Prosecutors didn’t believe they could prove beyond a reasonable doubt that Ramirez’s death was a criminal homicide, said Terry Raskyn, a spokeswoman for Bronx District Attorney Robert Johnson. She said prosecutors investigate every allegation of guard misconduct and have brought cases involving assault and attempted murder.

Ramirez, a chronic drug user brought to Rikers after failing to make $750 bail on misdemeanor drug possession charges and endangering the welfare of a child, was pulled out of the medication line and stuck in a hallway after he acted erratically and told an officer “he was seeing people throwing knives at him and trains going around his bed,” the report said. Hours later, he was walked back to his bunk without receiving his medication.

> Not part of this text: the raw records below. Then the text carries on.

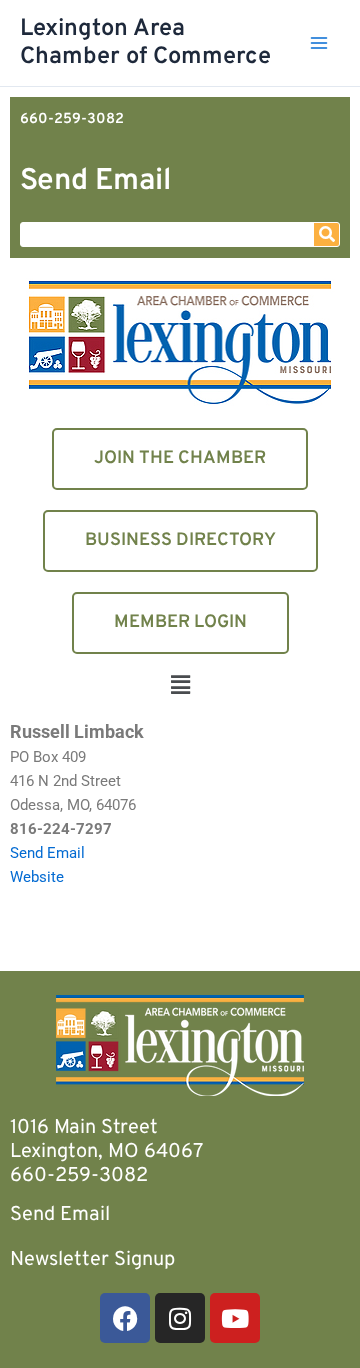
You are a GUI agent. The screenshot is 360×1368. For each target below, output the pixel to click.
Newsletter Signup (92, 1260)
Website (37, 877)
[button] (180, 687)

Later that night, an increasingly agitated Ramirez repeatedly asked about his “meth,” went digging through a garbage can and disturbed other inmates, according to witnesses. Then he took his swing at the guard.

In a photograph taken by guards under department protocol to document the use of force, a shirtless Ramirez, with a crucifix tattooed across his chest, slouches against a wall in the shower area with an apparently dazed look. Hours later, he was dead.

Other inmates reported hearing Ramirez screaming and the sounds of someone being clubbed. One said he also heard Ramirez saying “No mas.”

One inmate working as a suicide prevention aide said in a statement that he went to a bathroom to find out what was going on and saw guards beating a handcuffed Ramirez “with nightsticks coming down hard.”

“This was not just a homicide,” the aide, Jason Jackson, wrote. “It was a cold, heartless, corrupt murder.”